I hate positive discrimination. It is usually far more deliberate than the usual type everyone gets worked up about.
I saw a news item this week where a female teacher, Alice Mc Brearty, had had a sexual relationship with a 15-year old male pupil. The judge – another female, Sheelagh Canavan – said:
…[she had committed the] grossest breach of trust…
I accept he was consenting – what 15-year-old schoolboy would turn down such an attractive offer?
I accept you truly believed this was a great romance, you were in love with him and vice versa, and that age didn’t matter. But it did.
McBrearty was jailed for 16 months.
Now, cast your mind back. Not very far – just a few years. A male teacher, Jeremy Forrest, ran away to France with a 15-year old female pupil. The link I’ve given here deals with some of the aftermath, specifically that the girl he ran away with still has feelings for him and is likely to enter a relationship with him when he comes out of prison. Although Forrest was accused of “grooming”, the girl has said:
If anything, I groomed him.
Forrest is in the middle of a five and a half year sentence for his crime, and will have to spend the rest of his life on the sex offenders’ register (no mention is made of that in McBrearty’s case).

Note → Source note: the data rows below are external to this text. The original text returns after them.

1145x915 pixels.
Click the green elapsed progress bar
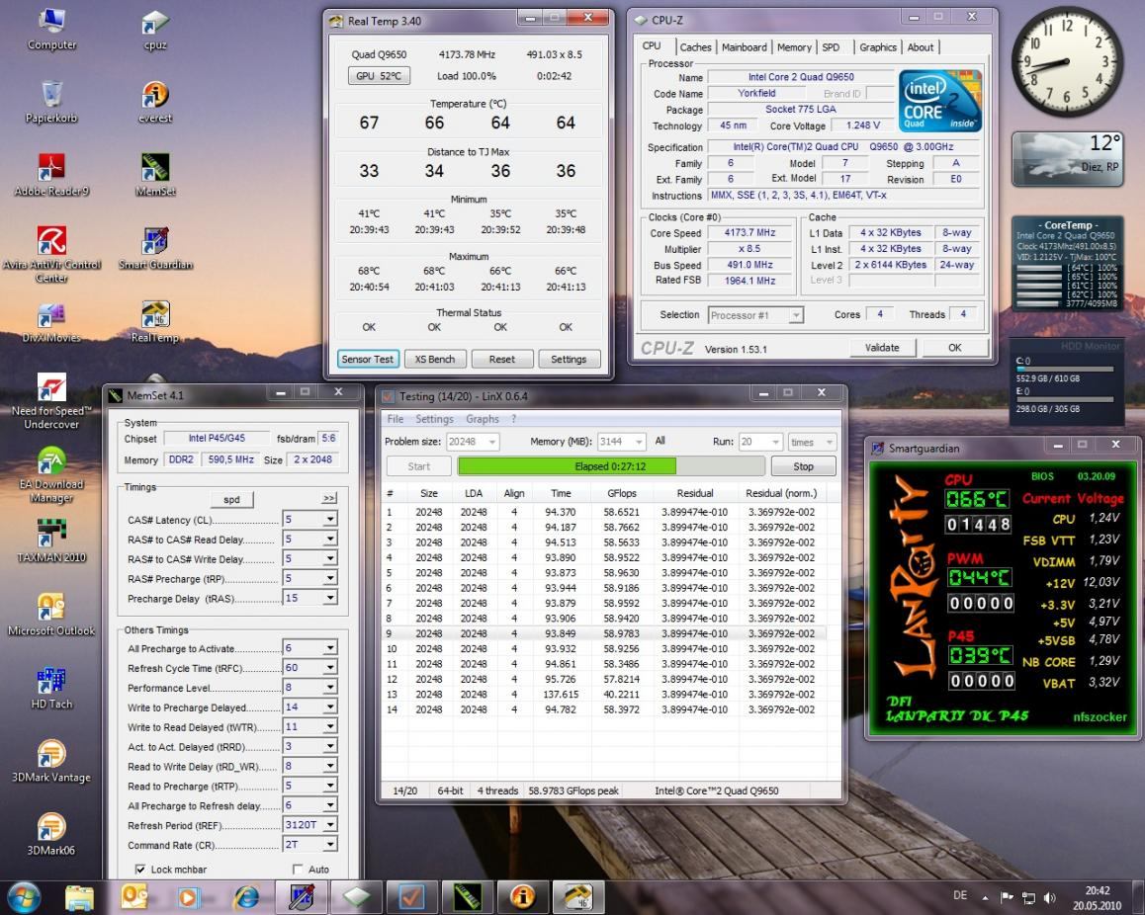[x=567, y=466]
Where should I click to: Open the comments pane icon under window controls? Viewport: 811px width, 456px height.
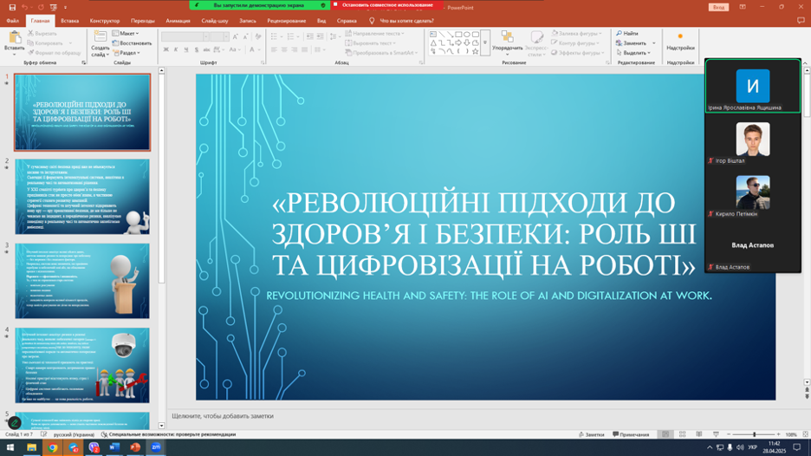(x=800, y=20)
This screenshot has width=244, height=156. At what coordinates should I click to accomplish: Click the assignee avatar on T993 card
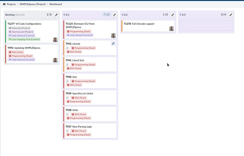click(55, 60)
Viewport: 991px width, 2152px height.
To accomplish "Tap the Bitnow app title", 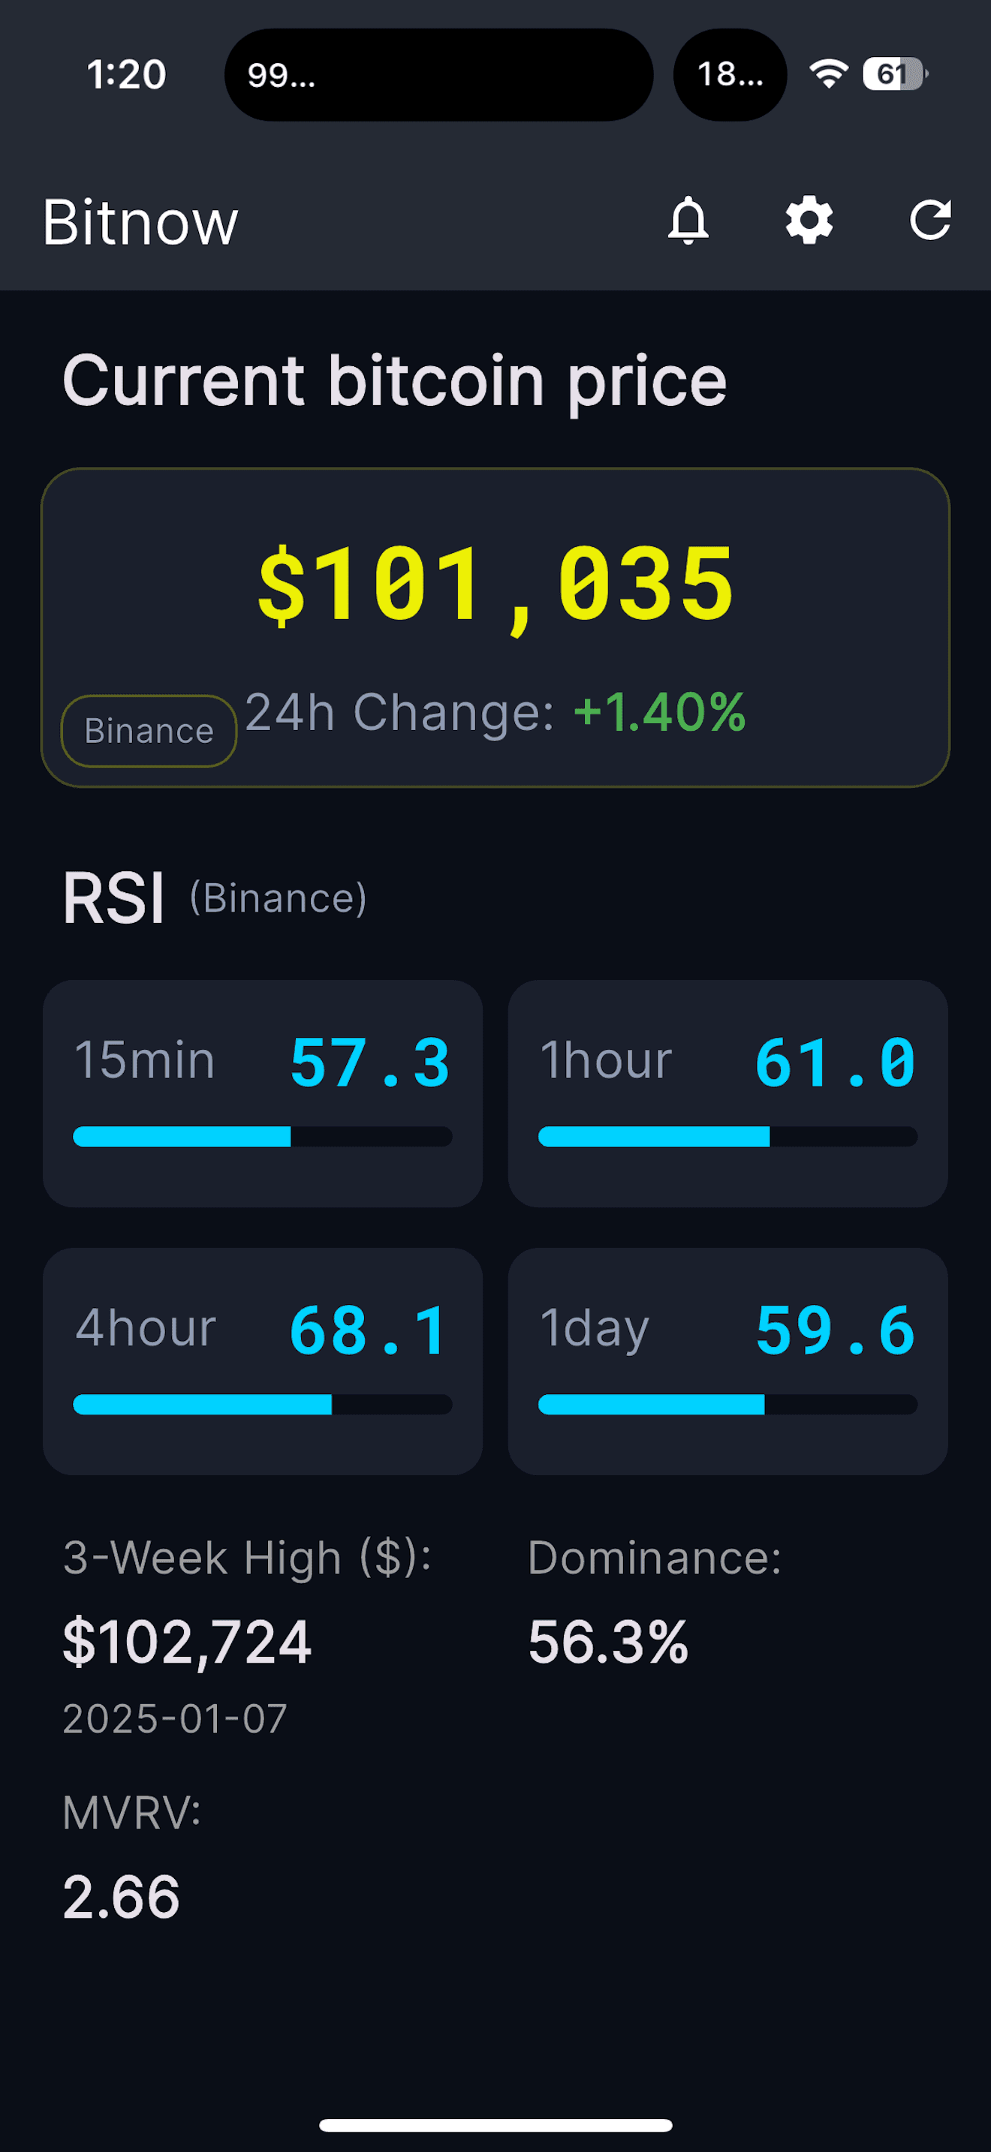I will (140, 222).
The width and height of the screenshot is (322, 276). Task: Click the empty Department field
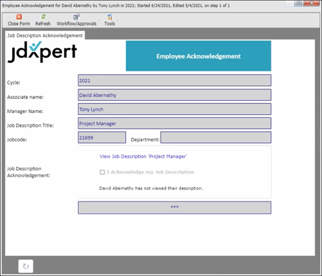tap(216, 138)
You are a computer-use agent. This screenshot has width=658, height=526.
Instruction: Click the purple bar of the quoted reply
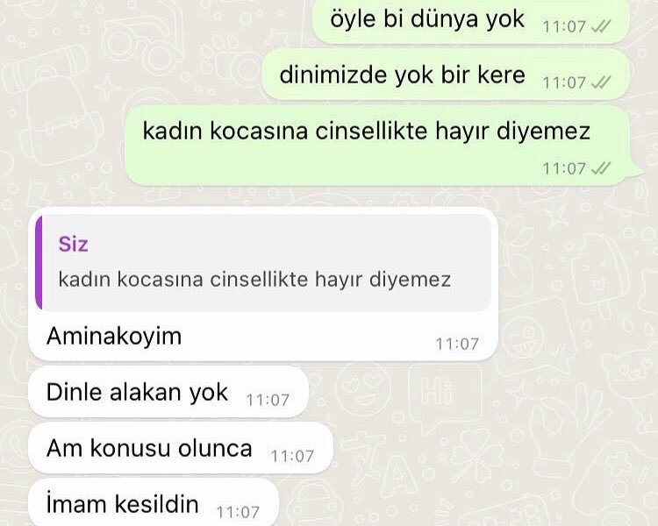pos(39,263)
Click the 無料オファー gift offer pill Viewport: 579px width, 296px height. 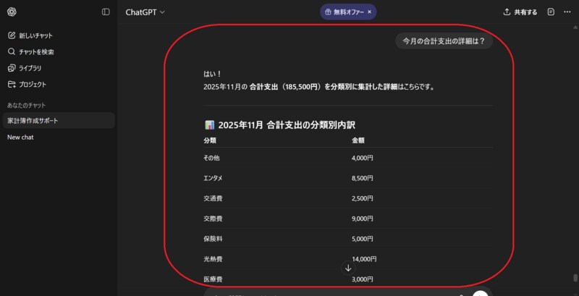click(344, 12)
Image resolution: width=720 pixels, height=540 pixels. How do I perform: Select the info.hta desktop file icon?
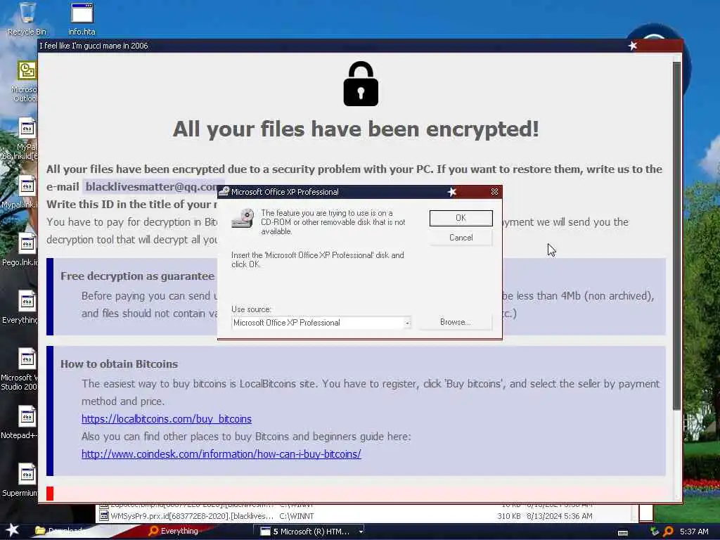pyautogui.click(x=82, y=19)
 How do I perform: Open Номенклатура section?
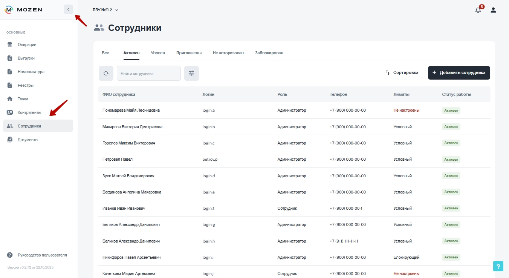tap(31, 72)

I am not questioning the crime. Both committed them. Nor am I questioning the moral issues around consent.
What I am questioning is the “equality” on display. McBrearty should have been dealt with in accordance with the precedent set for Forrest and locked up for the same period. Or Forrest should be released, having already served more time than McBrearty will have to. And who decides whether judges like Canavan should be allowed to get away with overtly discriminatory and sexist comments about schoolboys.
Remind me again who gets discriminated against where it matters?
Quite simply: you tell the truth. Or, rather, you correct falsehoods.
I’m getting sick and tired of the constant attempts to rewrite history and make it sound like women invented everything. It’s bad enough that the BBC has already declared that it wasn’t Charles Babbage, but Ada Lovelace, who invented the first programmable computer, but this latest article, titled “BBC 100 Women: Nine things you didn’t know were invented by women” takes the biscuit.
Let’s take a look at each of the nine entries.
Grace Hopper invented Computer Software
No she didn’t. She created a compiler-like application in 1952. It was not a true compiler – the first serious one was created in Manchester by Alick Glennie, also in 1952. The first fully-fledged compiler came from a team led by John Backus at IBM in 1957. The world has currently convinced itself that Ada Lovelace wrote the first computer program, even though this was precisely what Babbage was trying to do with his work using punched cards, and which never came to fruition – so Lovelace’s “program” never ran anyway.
The first “stored-program” computer was built in Manchester and ran its first program – software – in 1948.
There’s no doubt that Grace Hopper holds an important position in the history of computer programming, but it isn’t anywhere near as far up the ladder as some would have you believe, and it’s definitely not right at the top.
Dr Shirley Ann Jackson invented Caller ID and Call Waiting
No she didn’t. Theodore Paraskevakos developed a caller ID system in 1968 in Greece. He took out 20 patents between 1969 and 1975, and they predate all others.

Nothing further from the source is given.